L'H. : Et la franc-maçonnerie ?

M. G. : Avec la maçonnerie, on franchit un cran supplémentaire. Avec les Jésuites, on reste dans le registre classique de l'ordre religieux, même si celui-ci est d'un genre suffisamment inhabituel pour susciter le trouble. L'institution a pignon sur rue : ce qu'on incrimine, ce sont les menées souterraines que cachent ses activités visibles. Avec les francs-maçons, on entre dans l'ère de la société secrète. Entendons : d'une société artificielle, expressément constituée en dehors de l'édifice organique des communautés naturelles, des corps et des ordres, et dans le dessein de fonctionner au rebours des principes hiérarchiques réglant les rapports entre les êtres au sein de la société officielle. « Lorsque nous sommes rassemblés, nous devenons tous frères, le reste de l'univers est étranger : le Prince et le Sujet, le Gentilhomme et l'Artisan, le Riche et le Pauvre y sont confondus, rien ne les distingue, rien ne les sépare. »

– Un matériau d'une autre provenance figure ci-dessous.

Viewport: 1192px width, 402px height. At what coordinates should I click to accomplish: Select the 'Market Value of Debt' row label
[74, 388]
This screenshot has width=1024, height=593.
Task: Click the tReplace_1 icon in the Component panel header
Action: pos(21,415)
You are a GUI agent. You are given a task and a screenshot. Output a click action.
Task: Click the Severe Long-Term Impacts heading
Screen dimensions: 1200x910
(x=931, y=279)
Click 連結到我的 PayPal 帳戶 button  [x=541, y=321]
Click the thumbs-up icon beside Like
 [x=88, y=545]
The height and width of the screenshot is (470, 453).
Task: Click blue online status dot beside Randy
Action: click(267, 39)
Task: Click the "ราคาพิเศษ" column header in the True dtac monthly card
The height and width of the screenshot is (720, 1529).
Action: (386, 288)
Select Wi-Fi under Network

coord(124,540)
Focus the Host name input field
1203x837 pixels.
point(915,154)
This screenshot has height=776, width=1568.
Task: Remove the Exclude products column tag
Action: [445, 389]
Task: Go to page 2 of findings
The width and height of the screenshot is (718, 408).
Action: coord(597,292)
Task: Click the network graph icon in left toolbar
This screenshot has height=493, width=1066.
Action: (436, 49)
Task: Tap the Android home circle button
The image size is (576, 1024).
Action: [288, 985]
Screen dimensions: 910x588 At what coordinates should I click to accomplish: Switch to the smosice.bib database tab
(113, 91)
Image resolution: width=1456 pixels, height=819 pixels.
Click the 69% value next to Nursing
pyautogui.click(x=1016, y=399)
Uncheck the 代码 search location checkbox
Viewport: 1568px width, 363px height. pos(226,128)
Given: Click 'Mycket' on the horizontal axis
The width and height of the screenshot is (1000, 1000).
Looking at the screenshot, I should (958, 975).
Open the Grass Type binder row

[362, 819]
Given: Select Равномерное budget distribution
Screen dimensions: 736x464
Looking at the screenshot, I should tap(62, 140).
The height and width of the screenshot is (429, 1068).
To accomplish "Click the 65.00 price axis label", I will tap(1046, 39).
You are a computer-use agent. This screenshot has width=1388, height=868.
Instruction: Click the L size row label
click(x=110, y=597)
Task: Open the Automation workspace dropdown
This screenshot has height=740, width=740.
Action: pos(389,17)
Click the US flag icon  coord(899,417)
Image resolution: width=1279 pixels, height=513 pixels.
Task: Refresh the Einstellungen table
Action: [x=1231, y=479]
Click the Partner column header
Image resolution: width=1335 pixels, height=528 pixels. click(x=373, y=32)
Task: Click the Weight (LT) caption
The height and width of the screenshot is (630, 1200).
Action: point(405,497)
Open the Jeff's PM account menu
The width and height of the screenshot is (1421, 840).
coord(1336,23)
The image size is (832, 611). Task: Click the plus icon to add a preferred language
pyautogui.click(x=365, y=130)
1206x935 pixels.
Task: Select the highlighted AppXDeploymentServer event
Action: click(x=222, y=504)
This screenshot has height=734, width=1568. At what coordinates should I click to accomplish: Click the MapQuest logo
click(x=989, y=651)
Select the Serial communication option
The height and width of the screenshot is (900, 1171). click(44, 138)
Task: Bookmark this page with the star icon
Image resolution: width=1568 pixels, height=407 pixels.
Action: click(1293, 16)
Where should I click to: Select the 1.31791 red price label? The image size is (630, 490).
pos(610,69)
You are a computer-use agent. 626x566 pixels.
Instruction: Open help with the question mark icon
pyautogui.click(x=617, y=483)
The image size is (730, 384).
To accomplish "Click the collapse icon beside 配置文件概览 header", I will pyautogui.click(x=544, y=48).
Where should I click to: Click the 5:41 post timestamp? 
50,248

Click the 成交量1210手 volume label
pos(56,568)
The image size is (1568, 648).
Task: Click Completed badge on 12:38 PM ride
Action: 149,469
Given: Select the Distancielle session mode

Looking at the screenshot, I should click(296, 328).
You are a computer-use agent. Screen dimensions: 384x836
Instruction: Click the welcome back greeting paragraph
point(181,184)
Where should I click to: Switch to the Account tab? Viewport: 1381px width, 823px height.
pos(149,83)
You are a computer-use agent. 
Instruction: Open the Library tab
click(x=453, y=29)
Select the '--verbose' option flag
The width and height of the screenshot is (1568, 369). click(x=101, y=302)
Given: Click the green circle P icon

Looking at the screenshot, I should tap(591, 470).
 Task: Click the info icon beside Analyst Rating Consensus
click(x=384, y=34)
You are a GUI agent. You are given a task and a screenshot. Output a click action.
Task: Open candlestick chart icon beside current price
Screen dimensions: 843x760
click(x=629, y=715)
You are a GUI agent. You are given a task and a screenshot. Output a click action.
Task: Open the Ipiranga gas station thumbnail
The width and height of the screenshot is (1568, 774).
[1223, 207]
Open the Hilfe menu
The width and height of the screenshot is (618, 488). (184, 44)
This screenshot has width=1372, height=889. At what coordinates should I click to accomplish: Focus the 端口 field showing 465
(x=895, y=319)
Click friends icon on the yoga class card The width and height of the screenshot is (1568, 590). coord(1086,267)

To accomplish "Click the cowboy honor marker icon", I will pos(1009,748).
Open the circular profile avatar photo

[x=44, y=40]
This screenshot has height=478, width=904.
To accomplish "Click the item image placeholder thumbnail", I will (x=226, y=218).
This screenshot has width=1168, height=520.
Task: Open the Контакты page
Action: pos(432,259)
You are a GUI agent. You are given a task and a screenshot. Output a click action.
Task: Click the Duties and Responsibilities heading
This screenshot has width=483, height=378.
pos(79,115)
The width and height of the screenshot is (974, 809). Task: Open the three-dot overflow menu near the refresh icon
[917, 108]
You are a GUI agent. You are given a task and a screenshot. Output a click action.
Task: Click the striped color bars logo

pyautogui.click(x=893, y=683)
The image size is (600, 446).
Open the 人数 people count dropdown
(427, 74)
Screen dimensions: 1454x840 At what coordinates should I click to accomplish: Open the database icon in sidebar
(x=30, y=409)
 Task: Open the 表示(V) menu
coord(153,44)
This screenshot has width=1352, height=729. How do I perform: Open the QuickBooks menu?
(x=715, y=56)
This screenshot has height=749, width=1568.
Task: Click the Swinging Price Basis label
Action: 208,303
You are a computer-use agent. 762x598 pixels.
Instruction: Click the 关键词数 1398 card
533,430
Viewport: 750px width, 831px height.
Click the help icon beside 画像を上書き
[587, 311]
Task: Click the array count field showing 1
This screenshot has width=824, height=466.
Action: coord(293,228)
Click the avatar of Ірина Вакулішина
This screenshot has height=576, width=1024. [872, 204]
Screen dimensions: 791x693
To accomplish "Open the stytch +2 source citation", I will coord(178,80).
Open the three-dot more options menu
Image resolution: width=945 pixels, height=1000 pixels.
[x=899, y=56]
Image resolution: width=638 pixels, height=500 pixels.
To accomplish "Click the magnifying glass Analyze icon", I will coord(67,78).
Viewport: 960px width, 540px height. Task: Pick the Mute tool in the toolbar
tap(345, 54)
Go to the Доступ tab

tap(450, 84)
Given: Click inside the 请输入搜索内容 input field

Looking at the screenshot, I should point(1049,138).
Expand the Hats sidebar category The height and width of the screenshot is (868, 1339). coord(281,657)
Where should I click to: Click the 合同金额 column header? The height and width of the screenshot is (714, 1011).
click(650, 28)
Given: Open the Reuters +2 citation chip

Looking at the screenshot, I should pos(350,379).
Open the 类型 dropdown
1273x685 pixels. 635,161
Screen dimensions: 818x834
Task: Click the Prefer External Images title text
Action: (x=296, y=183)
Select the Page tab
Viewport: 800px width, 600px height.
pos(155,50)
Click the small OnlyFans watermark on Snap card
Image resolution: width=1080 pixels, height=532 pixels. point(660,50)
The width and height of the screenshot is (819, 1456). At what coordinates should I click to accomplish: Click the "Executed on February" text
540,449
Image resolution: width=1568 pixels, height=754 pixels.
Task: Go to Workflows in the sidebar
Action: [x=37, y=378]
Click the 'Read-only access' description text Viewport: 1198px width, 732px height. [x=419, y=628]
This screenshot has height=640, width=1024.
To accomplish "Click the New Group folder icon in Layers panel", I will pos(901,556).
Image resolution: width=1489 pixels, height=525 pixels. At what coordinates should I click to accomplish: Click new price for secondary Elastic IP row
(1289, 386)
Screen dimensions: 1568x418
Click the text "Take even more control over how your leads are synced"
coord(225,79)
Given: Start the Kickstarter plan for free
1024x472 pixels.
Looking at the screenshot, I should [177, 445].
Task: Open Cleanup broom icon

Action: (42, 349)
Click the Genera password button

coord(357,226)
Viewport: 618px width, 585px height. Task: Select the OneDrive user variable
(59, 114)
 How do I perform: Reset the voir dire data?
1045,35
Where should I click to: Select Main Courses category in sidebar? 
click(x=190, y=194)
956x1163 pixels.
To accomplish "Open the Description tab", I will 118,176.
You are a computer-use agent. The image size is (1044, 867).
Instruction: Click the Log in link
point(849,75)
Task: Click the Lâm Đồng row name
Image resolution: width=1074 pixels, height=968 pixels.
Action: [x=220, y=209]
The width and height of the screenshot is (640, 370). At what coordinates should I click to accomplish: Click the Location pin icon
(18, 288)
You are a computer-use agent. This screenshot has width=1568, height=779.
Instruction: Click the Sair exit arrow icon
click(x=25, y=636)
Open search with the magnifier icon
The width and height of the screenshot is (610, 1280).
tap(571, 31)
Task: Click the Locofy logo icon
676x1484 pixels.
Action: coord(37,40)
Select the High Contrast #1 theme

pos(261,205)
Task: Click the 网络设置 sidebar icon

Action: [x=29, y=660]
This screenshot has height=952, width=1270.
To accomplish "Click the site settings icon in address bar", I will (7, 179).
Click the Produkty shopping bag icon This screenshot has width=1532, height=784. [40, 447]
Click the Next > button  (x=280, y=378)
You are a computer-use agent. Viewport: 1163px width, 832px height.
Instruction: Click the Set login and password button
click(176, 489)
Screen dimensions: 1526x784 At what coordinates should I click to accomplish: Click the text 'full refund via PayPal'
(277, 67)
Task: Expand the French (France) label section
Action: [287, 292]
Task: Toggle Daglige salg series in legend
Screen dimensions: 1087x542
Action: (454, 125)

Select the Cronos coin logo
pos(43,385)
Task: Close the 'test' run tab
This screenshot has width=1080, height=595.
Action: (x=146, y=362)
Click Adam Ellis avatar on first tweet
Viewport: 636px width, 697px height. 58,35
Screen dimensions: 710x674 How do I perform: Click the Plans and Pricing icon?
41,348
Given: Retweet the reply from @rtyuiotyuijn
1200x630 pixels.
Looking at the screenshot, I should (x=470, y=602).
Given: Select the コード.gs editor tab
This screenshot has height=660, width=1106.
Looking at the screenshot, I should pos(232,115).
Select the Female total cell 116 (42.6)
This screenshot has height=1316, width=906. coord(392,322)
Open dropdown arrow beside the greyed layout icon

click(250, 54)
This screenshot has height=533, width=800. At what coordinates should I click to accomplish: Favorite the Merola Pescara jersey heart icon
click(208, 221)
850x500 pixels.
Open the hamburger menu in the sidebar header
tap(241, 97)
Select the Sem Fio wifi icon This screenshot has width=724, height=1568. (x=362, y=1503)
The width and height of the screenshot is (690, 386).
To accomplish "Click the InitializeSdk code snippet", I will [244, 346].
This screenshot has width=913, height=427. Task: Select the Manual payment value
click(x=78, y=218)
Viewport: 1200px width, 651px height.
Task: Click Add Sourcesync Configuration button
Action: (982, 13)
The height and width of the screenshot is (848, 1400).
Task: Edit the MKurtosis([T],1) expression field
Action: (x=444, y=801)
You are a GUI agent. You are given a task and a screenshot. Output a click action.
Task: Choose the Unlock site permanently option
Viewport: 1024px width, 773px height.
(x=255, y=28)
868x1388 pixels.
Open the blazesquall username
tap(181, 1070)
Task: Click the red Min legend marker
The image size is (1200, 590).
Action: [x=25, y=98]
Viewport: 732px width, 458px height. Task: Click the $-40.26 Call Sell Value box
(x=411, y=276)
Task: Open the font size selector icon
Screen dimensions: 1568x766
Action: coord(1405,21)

Société secrète veut dire ici contre-modèle social, alternative en acte, nécessairement cachée, aux normes de la société globale. Les maçons peuvent se défendre de faire de la politique. Leur organisation est intrinsèquement polémique au regard de l'ordre établi. Contrairement aux Jésuites, la société secrète ne poursuit pas la puissance pour la puissance. Elle s'attache à un travail en profondeur sur l'état de choses existant, afin d'en modifier l'assiette. Elle entend, disons le mot, faire l'histoire, peser de façon déterminante sur l'orientation du devenir. C'est l'extraordinaire nouveauté d'un tel dessein qu'enregistre la mythologie de la conspiration. Encore une fois, l'idée du complot ne naît pas de rien, elle ne divague pas dans le vide. Elle est mise en branle par la perception d'une réalité que tout à la fois elle amplifie, travestit et dénie.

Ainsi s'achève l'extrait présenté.